1.8 Probabilistic Algorithms.

Is our assumption that the input array is randomly ordered a valid input model? Yes, because we can randomly order the array before the sort. Doing so turns quicksort into a randomized algorithm whose good performance is guaranteed by the laws of probability.

It is always a good idea to validate our models and analysis by running experiments. Detailed experiments by many people on many computers have done so for quicksort over the past several decades.

In this case, a flaw in the model for some applications is that the array items need not be distinct. Faster implementations are possible for this case, using three-way partitioning.

Selected Exercises


Follow through the steps above to solve the recurrence $$A_N=1+{2 \over N} \sum_{1\le j\le N} A_{j-1} {\quad\rm for\quad} N>0$$ with $A_0=0$. This is the number of times quicksort is called with hi≥lo.


Show that the average number of exchanges used during the first partitioning stage (before the pointers cross) is $(N-2)/6$. (Thus, by linearity of the recurrences, the average number of exchanges used by quicksort is ${1\over6}C_N-{1\over2}A_N$.)

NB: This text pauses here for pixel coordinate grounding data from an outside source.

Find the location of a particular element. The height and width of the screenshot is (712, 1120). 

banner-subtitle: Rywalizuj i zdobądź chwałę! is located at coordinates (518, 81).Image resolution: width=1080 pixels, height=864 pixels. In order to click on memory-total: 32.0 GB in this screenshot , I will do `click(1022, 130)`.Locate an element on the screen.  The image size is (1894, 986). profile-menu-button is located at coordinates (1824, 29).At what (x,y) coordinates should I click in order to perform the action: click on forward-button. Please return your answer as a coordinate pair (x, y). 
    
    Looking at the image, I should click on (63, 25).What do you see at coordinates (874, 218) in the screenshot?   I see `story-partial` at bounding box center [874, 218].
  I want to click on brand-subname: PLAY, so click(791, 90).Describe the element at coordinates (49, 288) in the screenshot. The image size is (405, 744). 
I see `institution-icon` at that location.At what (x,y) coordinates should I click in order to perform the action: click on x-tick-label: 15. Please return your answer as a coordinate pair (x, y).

How many subarrays of size $k>0$ are encountered, on the average, when sorting a random array of size $N$ with quicksort?


If we change the first line in the quicksort implementation above to call insertion sort when hi-lo <= M then the total number of comparisons to sort $N$ elements is described by the recurrence $$ C_N=\begin{cases}N+1+\displaystyle{1\over N} \sum_{1\le j\le N} (C_{j-1}+C_{N-j})&N>M;\\ {1\over4}N(N-1)&N\le M\\ \end{cases}$$ Solve this recurrence.


Ignoring small terms (those significantly less than $N$) in the answer to the previous exercise, find a function $f(M)$ so that the number of comparisons is approximately $$2N\ln N+f(M)N.$$ Plot the function $f(M)$, and find the value of $M$ that minimizes the function.

Review Questions


Given the recurrence $F_N=t_N+{2 \over N} \sum_{1\le j\le N} F_{j-1} {\ \rm for\ } N>0$ with $F_0=0$, give the order of growth of $F_N$ (constant, linear, linearithmic, quadratic, or cubic) for each of the following choices of the "toll function" $t_N$: (a) 0 (b) 1 (c) $N$ (d) $2N+1$ (e) $N^2$


In a particular (fictitious) sorting application with cloud computing, the cost of sorting files of size less than 1 million is negligible. Otherwise, the cost of comparisons is such that the budget only can cover $10^{12}$ comparisons. Of the following, which is the largest randomly-ordered file of distinct keys that you can expect to be able to sort within budget, using the standard Quicksort algorithm with cutoff to a free sort for files of size less than 1 million: $10^9$, $10^{10}$, $10^{11}$, $10^{12}$, $10^{13}$, or $10^{14}$?


Let $B_{Nk}$ be the average number of subfiles of size $k$ or less encountered when quicksort is used to sort a randomly ordered file of $N$ distinct elements, with $B_{Nk}=N$ for $0\le N\le k$. What is the value of $B_{Nk}$ for $N>k$?